According to Michael Williams, professor of international affairs at the University of Ottawa, if the current Trump administration thinks that American world dominance is no longer possible or even desired, the US might pull back from far-flung conflicts and European commitments.
Instead, says Prof Williams, the US would prioritise its "territorial core", creating a continental fortress of sorts, insulated on both sides by the vastness of the Pacific and Atlantic oceans.
"If this is your plan, you seek to control key geographic choke points," he says. "You maximise access to natural resources, of which Canada has plenty, and you reshore industry whenever possible."

Mark Carney recently said that the long-standing relationship Canada had with the US is now over
Such a geopolitical outlook is hardly new. In the 1820s, US President James Monroe articulated a new global order in which America and Europe confined themselves to their own hemispheres.
But it does represent a remarkable shift in US foreign policy since the end of World War Two.
A plan or a whim?
Prof Williams acknowledges that it's difficult to figure out exactly what the US president is thinking – a view wholeheartedly endorsed by John Bolton, who served as Trump's national security adviser for more than a year of his first presidential term.
"Trump has no philosophy," he says. "He gets ideas, but does not follow a coherent pattern. There is no underlying strategy."
The president is currently fixated on minerals and natural resources, he said, but Mr Bolton argues the best way to go about doing that is through the private sector, not by floating the idea of annexing an ally. Canada, for its part, has offered to work with US companies on joint mining partnerships.
Prof Williams and Mr Bolton agree that whatever the motivations behind Trump's designs on Canada, the diplomatic damage that's being done will be difficult to undo – and the possibility of unanticipated consequences is high.
Boycotts and cancelled trips
"Trump likes to say in a lot of contexts that other people don't have any cards," says Prof Williams. "But the further you push people to the wall, the more you may find that they have cards that you didn't know they had – and they might be willing to play them. And even if you have more cards, the consequences of doing so can easily spiral out of control in some really bad ways."
Canadians have already been boycotting US products and cancelling winter trips south, which has had an impact on tourist communities in Florida.
"We're not looking for a fight, but Canada's ready for one," says Mr Heath-Rawlings.
The idea that the trust between the US and Canada has been broken is one that's been embraced by the country's new prime minister, Mark Carney, as a general election looms.

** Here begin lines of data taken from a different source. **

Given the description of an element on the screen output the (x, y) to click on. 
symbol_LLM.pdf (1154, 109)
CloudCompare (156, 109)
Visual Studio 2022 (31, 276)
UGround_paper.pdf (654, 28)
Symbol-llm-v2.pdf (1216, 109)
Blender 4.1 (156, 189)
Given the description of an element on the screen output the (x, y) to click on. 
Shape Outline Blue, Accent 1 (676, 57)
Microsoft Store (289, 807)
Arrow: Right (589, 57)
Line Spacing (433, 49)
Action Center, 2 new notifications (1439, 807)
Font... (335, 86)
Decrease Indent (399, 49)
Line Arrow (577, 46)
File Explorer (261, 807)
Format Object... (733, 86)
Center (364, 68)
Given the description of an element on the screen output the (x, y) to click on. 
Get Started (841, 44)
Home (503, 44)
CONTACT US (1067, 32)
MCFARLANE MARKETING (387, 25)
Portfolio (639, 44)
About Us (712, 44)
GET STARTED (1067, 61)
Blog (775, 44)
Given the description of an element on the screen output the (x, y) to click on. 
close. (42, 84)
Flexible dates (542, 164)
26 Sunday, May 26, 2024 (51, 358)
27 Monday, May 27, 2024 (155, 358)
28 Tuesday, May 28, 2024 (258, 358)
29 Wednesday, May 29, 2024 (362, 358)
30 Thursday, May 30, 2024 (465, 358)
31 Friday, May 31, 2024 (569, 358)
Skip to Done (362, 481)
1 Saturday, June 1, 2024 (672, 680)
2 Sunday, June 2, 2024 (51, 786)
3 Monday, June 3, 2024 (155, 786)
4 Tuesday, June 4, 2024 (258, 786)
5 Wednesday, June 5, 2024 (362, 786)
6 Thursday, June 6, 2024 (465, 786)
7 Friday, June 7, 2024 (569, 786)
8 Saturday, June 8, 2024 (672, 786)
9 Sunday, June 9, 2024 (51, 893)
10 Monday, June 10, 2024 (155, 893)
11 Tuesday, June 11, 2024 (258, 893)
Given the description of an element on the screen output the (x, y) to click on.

"The old relationship we had with the United States based on deepening integration of our economies and tight security and military cooperation is over," he said recently. "I reject any attempts to weaken Canada, to wear us down, to break us so that America can own us."
Back in the 19th Century, territorial conflicts and flare-ups along the US-Canada border were a more frequent occurrence. Americans made multiple unsuccessful attempts to capture Canadian territory during the 1812 War.
In 1844, some Americans called for military force if the UK wouldn't agree to its claims in the Pacific Northwest.
The 1859 "pig dispute" involved contested islands near Vancouver and the unfortunate shooting of a British hog that had intruded on an American's garden.
All that seemed the stuff of dusty history books, where the Grey Zone was a diplomatic oddity – an exception to a peaceful norm in the modern world of developed and integrated democracies.
But that calm is now broken, and no one is sure where these stormy waters will lead either country.